One of the quickest ways I've found to build trust is to figure out how each of my clients measure their success. My client contacts ultimately have to go to their boss and say "here's what our agency spend got us." As an agency/vendor partner, my first goal is making my client contacts succeed and look good doing it. If the actual people I'm working with can succeed and earn more money, our firm is more likely to retain that partnership.

Telling clients what they don't want to hear

There are times when you have to present ideas or advise clients against what they want. You may know what your client needs more than they do and that's okay. They may want web traffic when they really need lead generation (as an example). If you've already helped them succeed in the areas that matter to them, those conversations will be easier to have.

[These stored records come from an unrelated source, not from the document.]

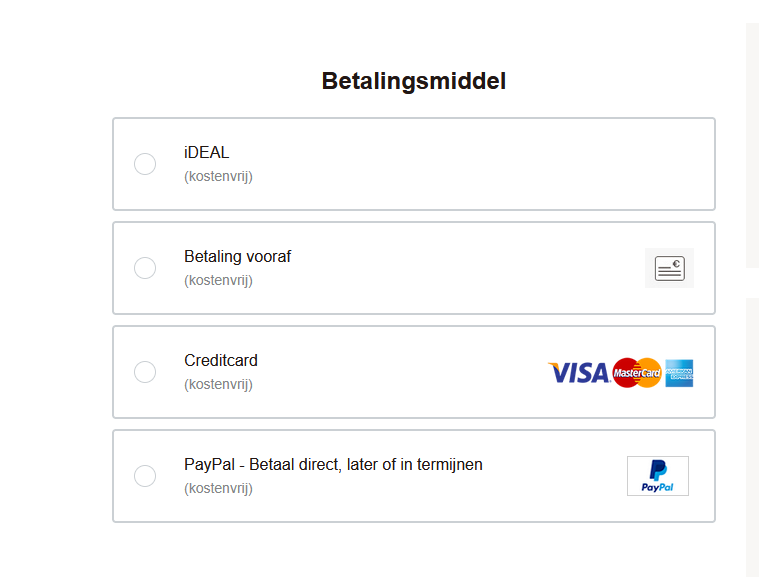Click the Creditcard label text
This screenshot has width=759, height=577.
click(221, 361)
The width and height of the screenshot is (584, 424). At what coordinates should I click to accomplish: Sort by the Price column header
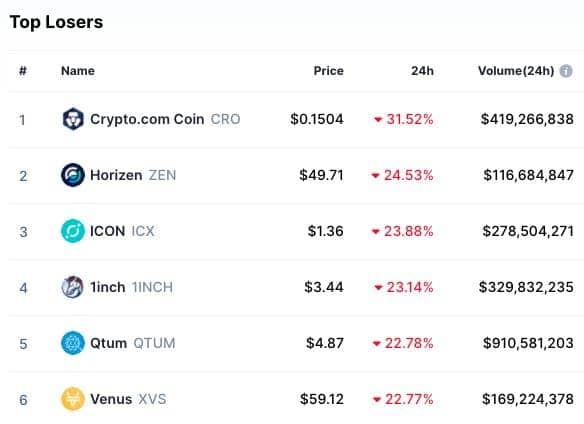[328, 71]
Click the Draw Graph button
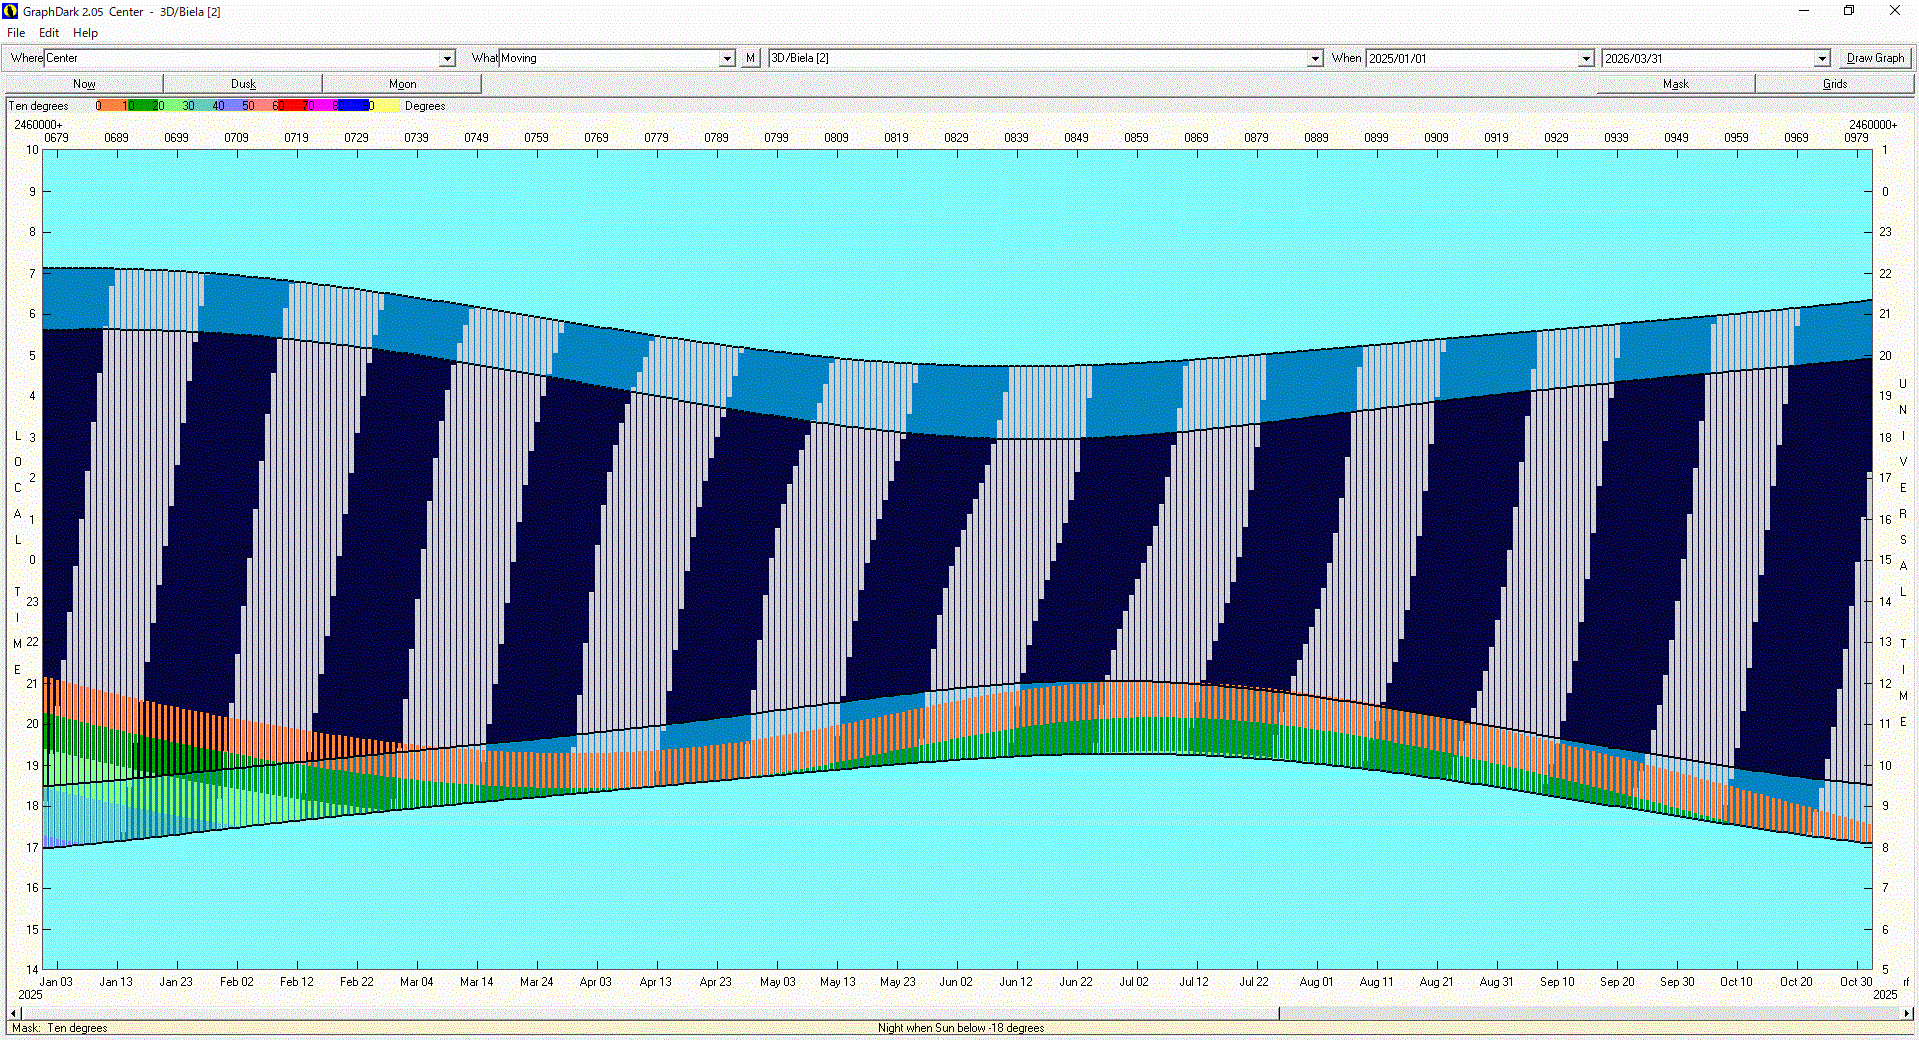The image size is (1919, 1040). tap(1875, 58)
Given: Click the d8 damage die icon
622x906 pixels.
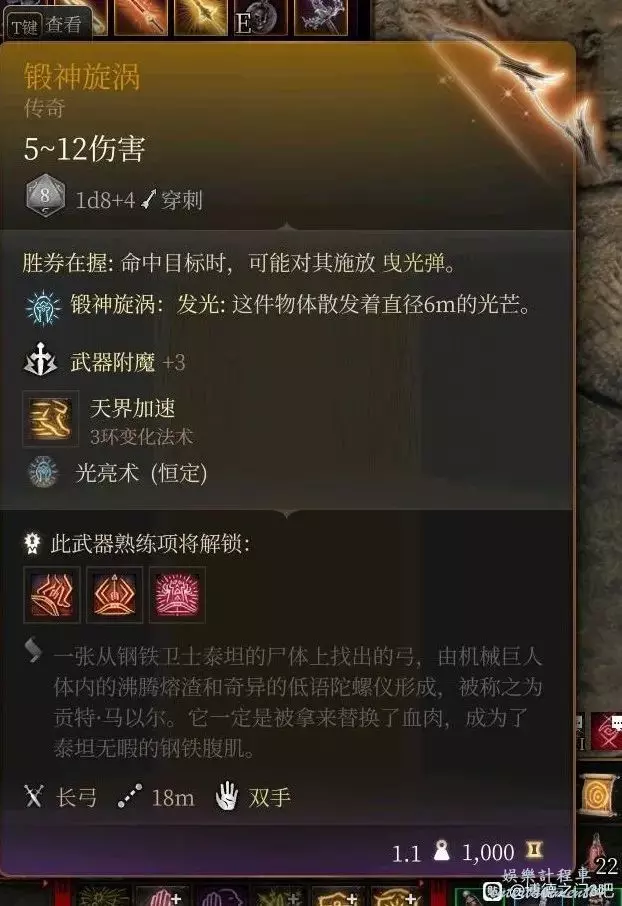Looking at the screenshot, I should click(45, 198).
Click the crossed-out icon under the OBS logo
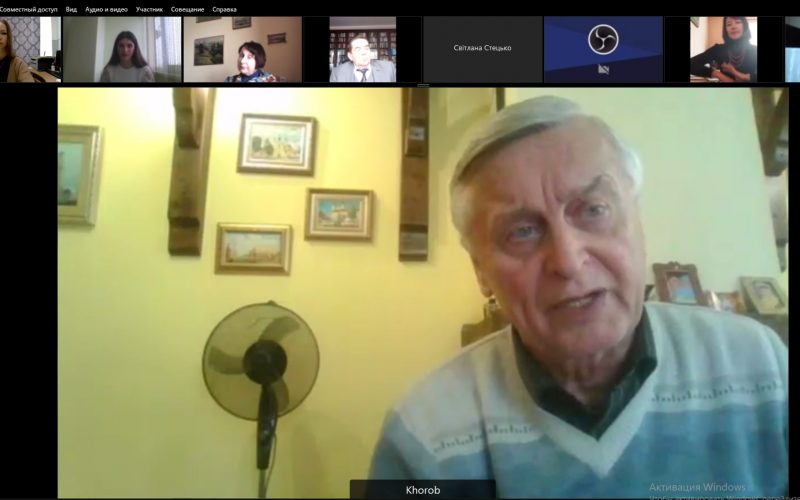Screen dimensions: 800x500 (603, 69)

Also, when it comes time to think of new innovative test campaigns you want your client to try out - find out how it will help them succeed. Don't say "hey we should do something on Vine because it's new." Find out how those new platforms or innovative techniques could help them achieve success and make money. It'll be easier to sell if you can prove how it fits into the bigger picture of their success.

Like it or not, money talks

If you're in PR or marketing as a service, you don't have to tie every service or campaign you do to a specific revenue goal. I'm not advocating for that at all. Knowing how your clients make money is still important to understand. That way, you can see how your service offering could fit into the larger revenue picture.

Marketing and PR is first and foremost a service industry. That's easy to forget. How do you serve your clients?

**Addition: It's also important to have an understanding of how your employer makes money. Dave Burke makes a great case commenting here on my LinkedIn post

Related, i think it's critical that employees understand how their own organization makes money, and I'm not just talking about "from our clients" but I think all too often the assumption is make that how we make money, and how our companies make money is someone else's problem. It doesn't have to be a thorough understanding or exposure to financials, either as there is limited value in that as well, but an understanding of how the company operates, how we are compensated, and how people at any level of the organization can affect to companies financial health.